Now build the retrieval and generation chain.

from langchain_ollama import ChatOllama
from langchain.chains import RetrievalQA
from langchain_core.prompts import PromptTemplate

llm = ChatOllama(model="llama3.2", base_url="http://localhost:11434")

retriever = vectorstore.as_retriever(search_kwargs={"k": 3})

prompt = PromptTemplate.from_template("""
Use the following context to answer the question.

Context: {context}

Question: {question}

Answer:""")

qa_chain = RetrievalQA.from_chain_type(
    llm=llm,
    retriever=retriever,
    chain_type="stuff",  # Stuff all retrieved docs into prompt
    return_source_documents=True
)

result = qa_chain.invoke({"query": "What was the assignment from chapter 3?"})
print(result["result"])
print(f"\nSources: {[doc.metadata for doc in result['source_documents']]}")

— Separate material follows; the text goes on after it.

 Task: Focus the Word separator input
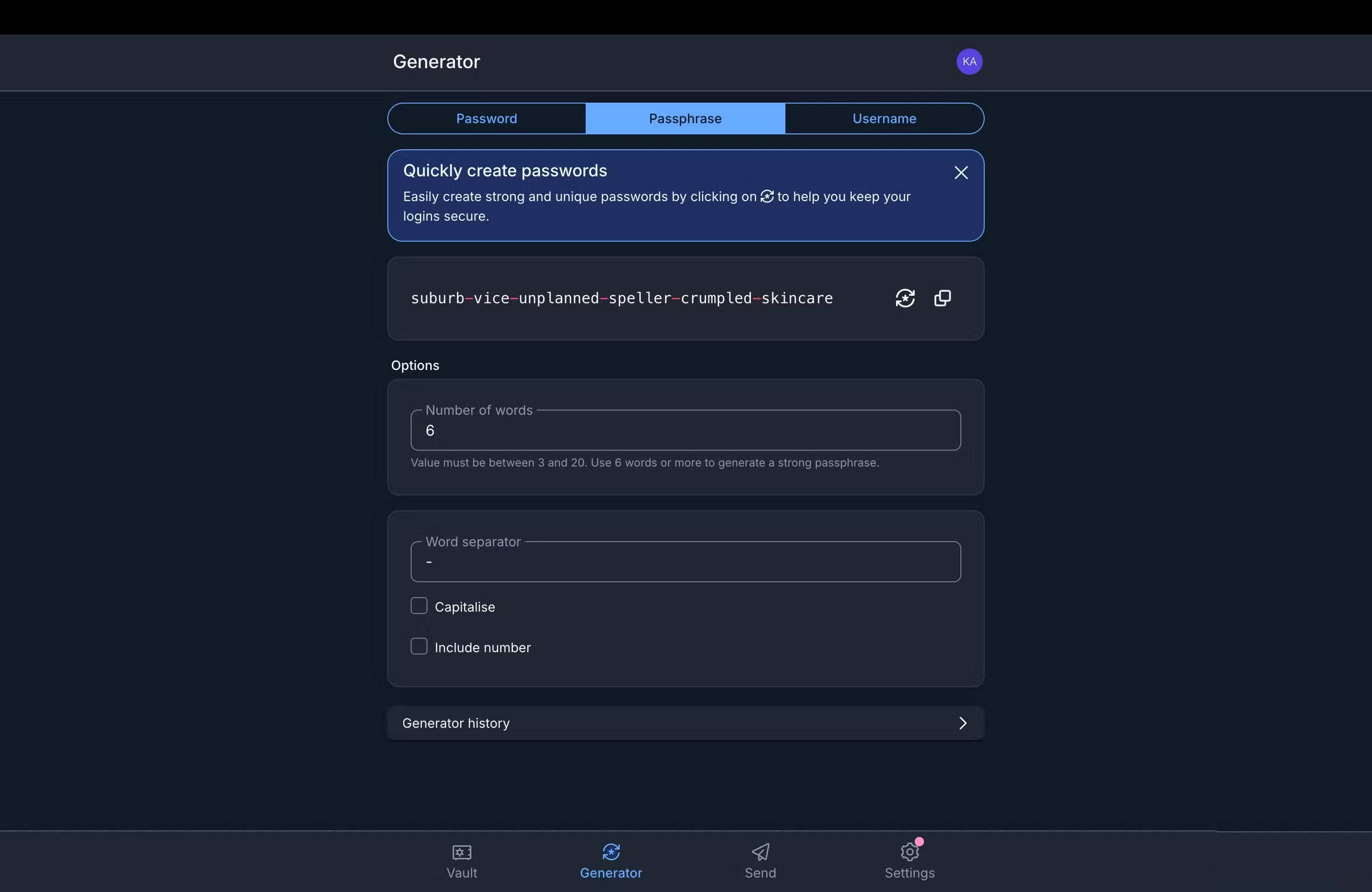pos(685,562)
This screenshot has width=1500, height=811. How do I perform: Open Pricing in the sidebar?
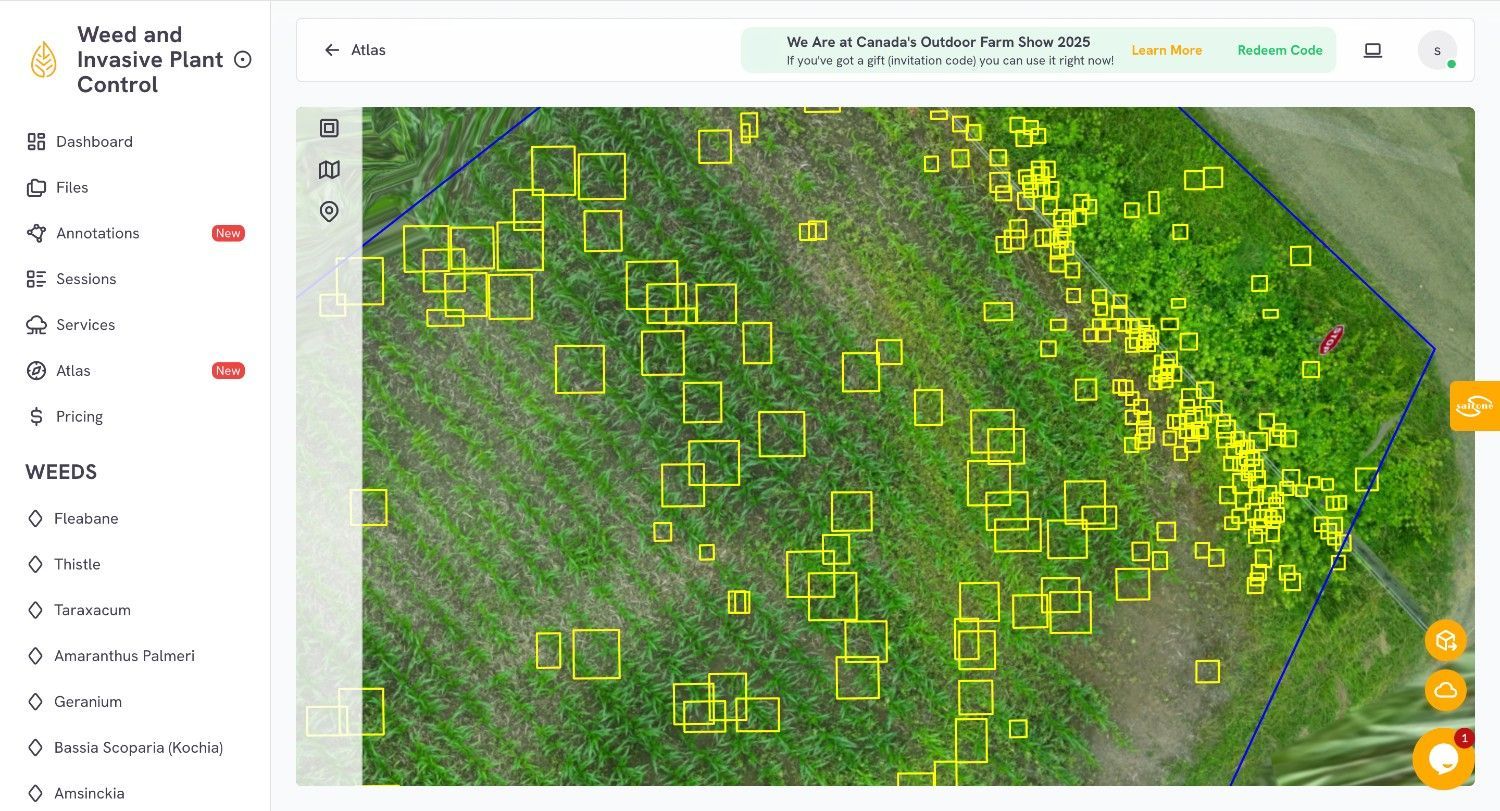click(79, 417)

The chain_type="stuff" parameter puts all retrieved documents into a single prompt. This works up to ~4 retrieved documents. For larger retrieval sets, use map_reduce which processes documents in batches.

Local verification checkpoint

Run the smallest example from this chapter in a local workspace and record the package version, runtime, data path, and observed output. If the result depends on model size, vector count, CPU/GPU backend, or available memory, note that constraint beside the exercise so the lesson remains reproducible.